According to the degradation trend of DOX and GAT of T4 and T5 in this study, we can draw the following conclusions: (1) under the same experimental conditions, the degradation rate and half-life of antibiotics are determined by the type of antibiotics, and the half-life difference of different types of antibiotics is huge. (2) For the same antibiotics, the amount of antibiotics in manure has a certain effect on the half-life of antibiotics in the composting process, but it is not significant.

Table 3 showed the increasing concentration of various metals during the composting process, similar to some studies [42,43]. Ravindran et al., for example, reported that after 50 days of composting, the concentration of Cu and Zn in pig manure increased compared with the initial stage [42]. Metals become concentrated as the decomposition of OM releases gases (CO2 and NH3), and moisture evaporates. Our results also showed that increasing the use of premix feed (T2: 10 kg/T and T3: 15 kg/T) increased the concentrations of Cu, Cr, Zn, Pb, and As in manure. Because all heavy metals are non-biodegradable and tend to be concentrated during composting, applying manure for agricultural soil may pose a potential threat to animal and human health through the food chain. Limiting the use of heavy metal elements in the livestock industry should therefore become the first measure to reduce soil metal pollution.

Different from other metals, the concentrations of Hg varied throughout the whole composting process. It is possible that that the content of Hg in the raw materials used in the agricultural and animal husbandry industries in northeast China might be too low to be detected by the Atomic Fluorescence Spectrometer. Another possible reason is that the composting process experienced constant high temperature and ventilation, and Hg is likely to disperse with the airflow. We suggested that Hg could be lost through evaporation because there was no correlation between Hg and environmental factors. This finding is in contrast with a significantly negative correlation between other heavy metals with moisture and OM (Figure 2a–c).

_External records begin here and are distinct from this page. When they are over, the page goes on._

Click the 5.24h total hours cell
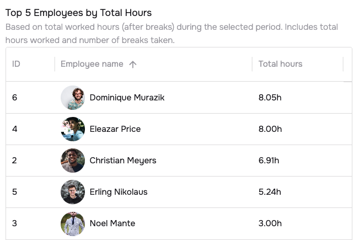Viewport: 359px width, 240px height. click(270, 192)
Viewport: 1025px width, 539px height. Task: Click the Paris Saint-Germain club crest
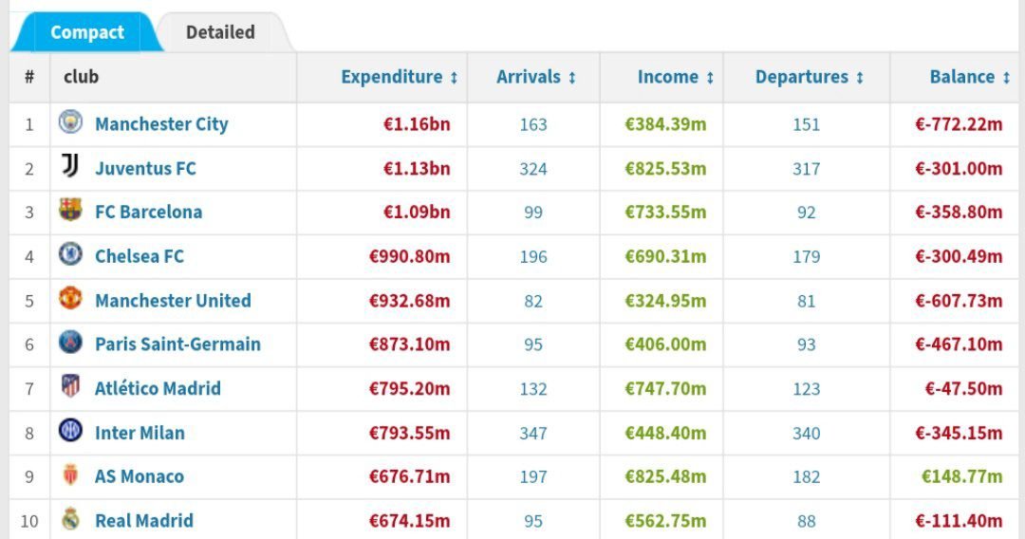[x=70, y=343]
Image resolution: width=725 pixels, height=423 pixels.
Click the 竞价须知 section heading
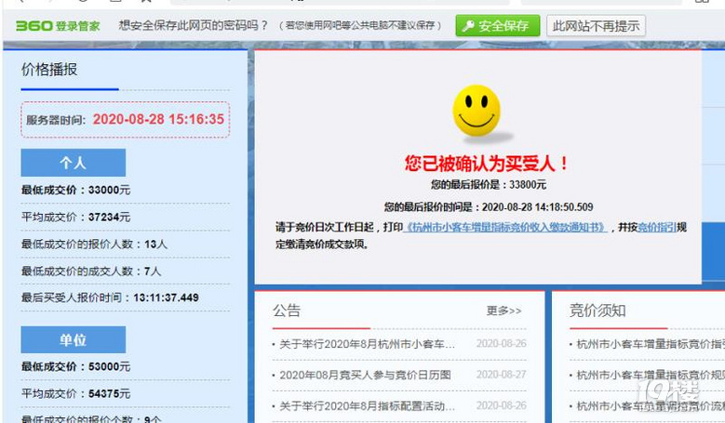click(597, 311)
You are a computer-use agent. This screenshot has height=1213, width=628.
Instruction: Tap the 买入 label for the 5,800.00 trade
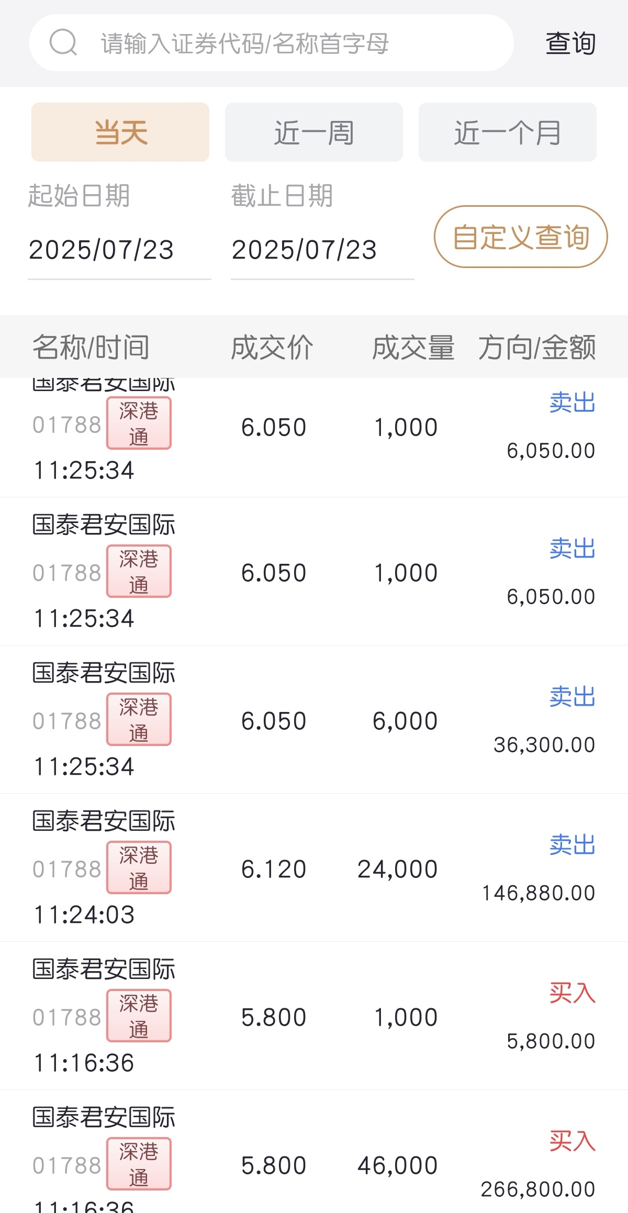pos(573,993)
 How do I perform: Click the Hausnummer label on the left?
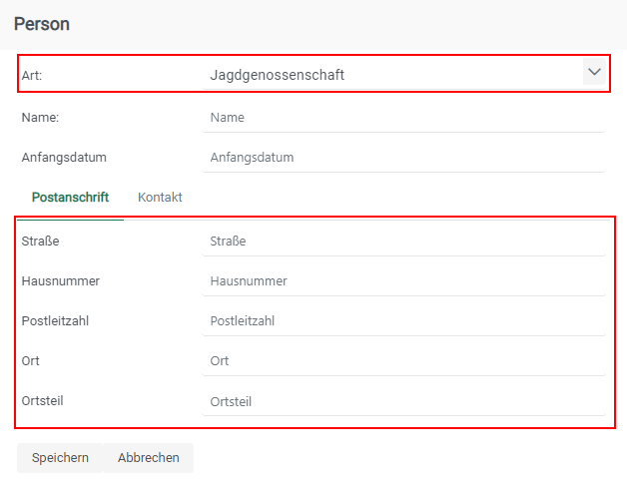(60, 281)

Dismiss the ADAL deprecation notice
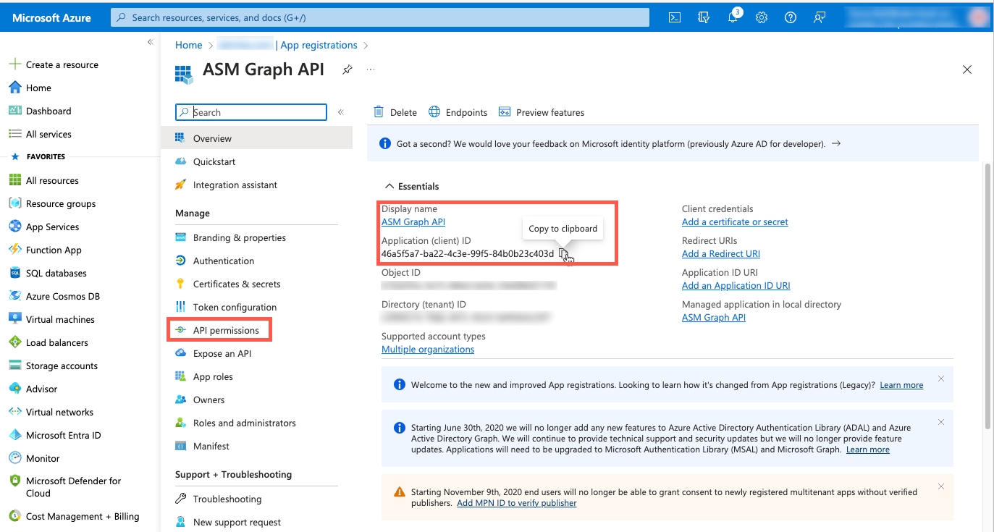click(940, 422)
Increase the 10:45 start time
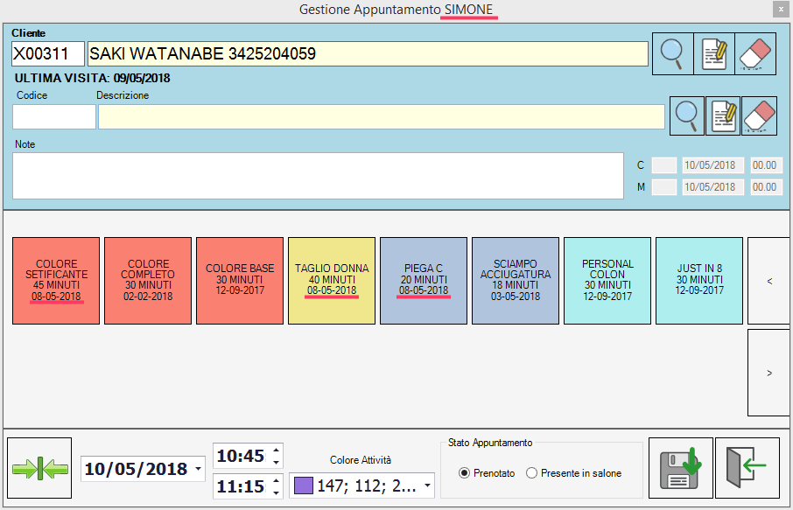Screen dimensions: 793x510 pos(277,451)
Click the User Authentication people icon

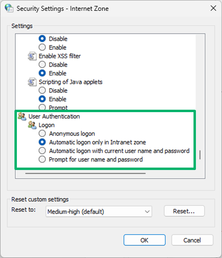point(22,116)
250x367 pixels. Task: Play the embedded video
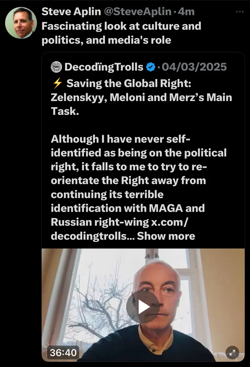143,307
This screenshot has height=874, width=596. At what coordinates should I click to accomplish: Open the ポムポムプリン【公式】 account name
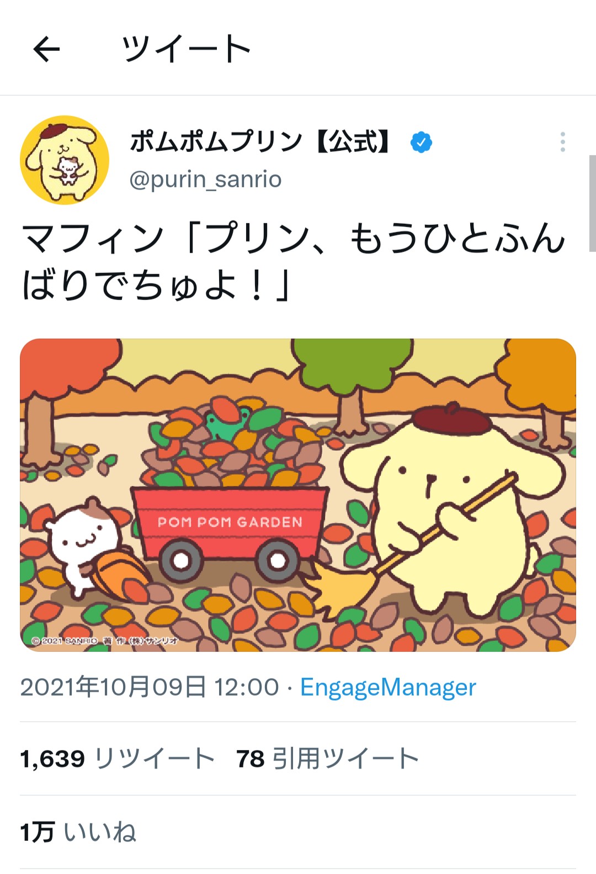coord(260,142)
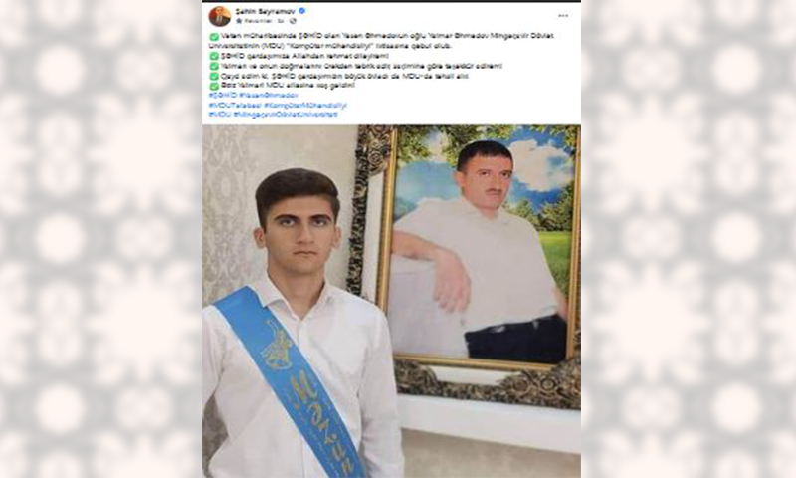
Task: Click the blue verified badge
Action: click(302, 11)
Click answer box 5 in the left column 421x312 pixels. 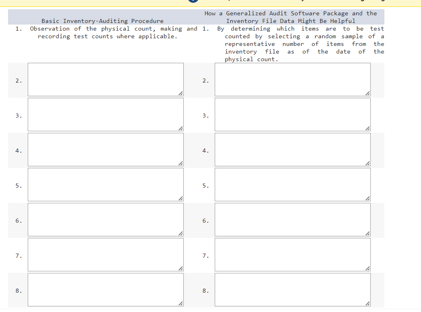105,184
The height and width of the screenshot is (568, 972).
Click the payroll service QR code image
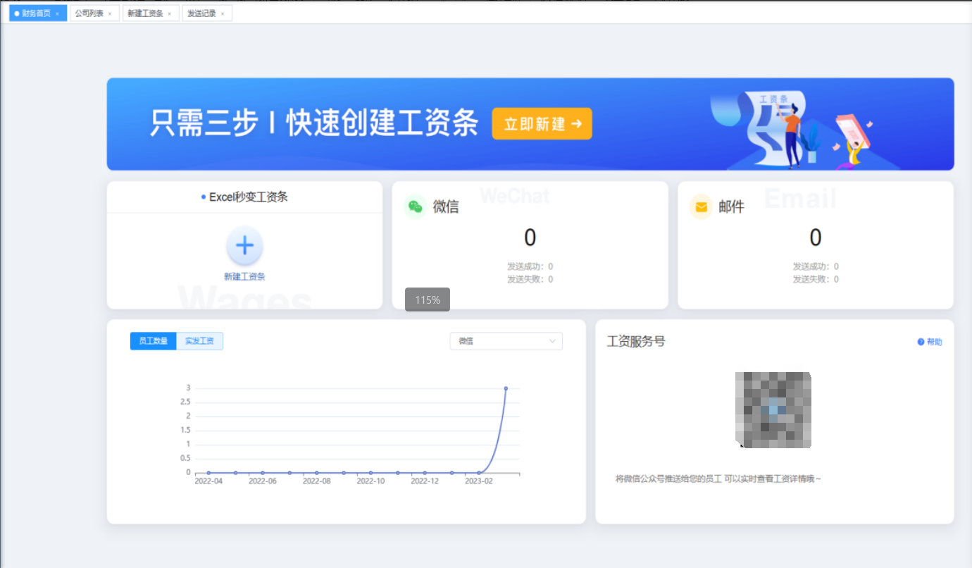coord(773,409)
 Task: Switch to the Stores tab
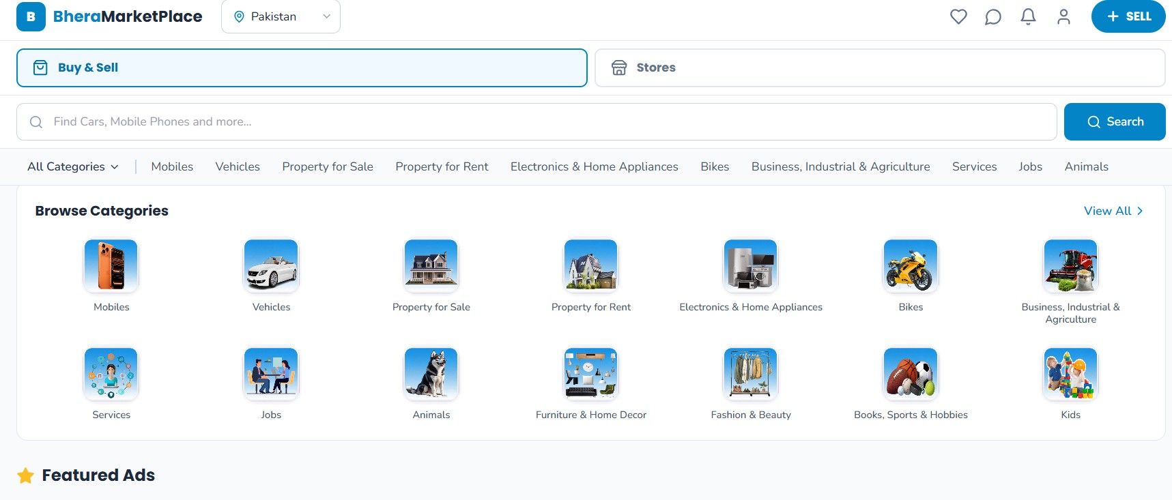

Heavy metal contents are key parameters in composting, especially when the compost is used as a source of organic fertilizer. According to the American Ecological criteria [44], the final contents of Cu, As, Pb and Hg in the organic fertilizers prepared in this experiment have no environmental hazards for soil application, even if the use of premix feed is appropriately increased. However, it is necessary to pay attention to the accumulation of Zn and Cr in the manure of broiler chicken. Because these two kinds of metal contents were higher than the limits allowed by the American and Ecological criteria (i.e., 300 mg/kg D.W and 100 mg/kg D.W in composts for Zn and Cr, respectively). Yet this study showed that the contents of Zn reach 258.2 mg/kg (T1), 312.21 mg/kg (T2), and 333.68 mg/kg (T3) after 35 days of composting, and that of Cr reached 160.16 mg/kg (T1), 223.98 mg/kg (T2), and 248.02 mg/kg (T3). Adding Cr and Zn in the broiler premix feed can therefore cause an environmental concern, particularly if the manure is applied to agricultural soils.

5. Conclusions

Our results showed that DOX might pose a greater risk to the environment in comparison to GAT. Even after the standard aerobic composter process, 14.96–15.84% of DOX residues remained, in comparison to no GAT residues. Based on the RDA, the concentration of antibiotics was suggested to be significantly influenced by physico-chemical properties (mainly temperature and pH) throughout the composting process. Therefore, increasing the temperature of composting and extending the high-temperature time or increasing the pH value of the pile should be both effective methods to improve the degradation rate of antibiotics. Our results also showed that the metal concentration increased with the amount of trace elements in the feed materials, which could be passed on to humans when manure is used for organic fertilizer. In this study, the Cr content in T1, T2, and T3 treatments reached 160.16 mg/kg, 223.98 mg/kg, and 248.02 mg/kg after 35 days of composting, while Zn in T2 and T3 reached 312.21 mg/kg and 333.68 mg/kg, respectively. These numbers exceed the United States and the European soil requirements. China should, therefore, regulate the amount of trace metals in feed materials to reduce potential risks to the soil ecosystem.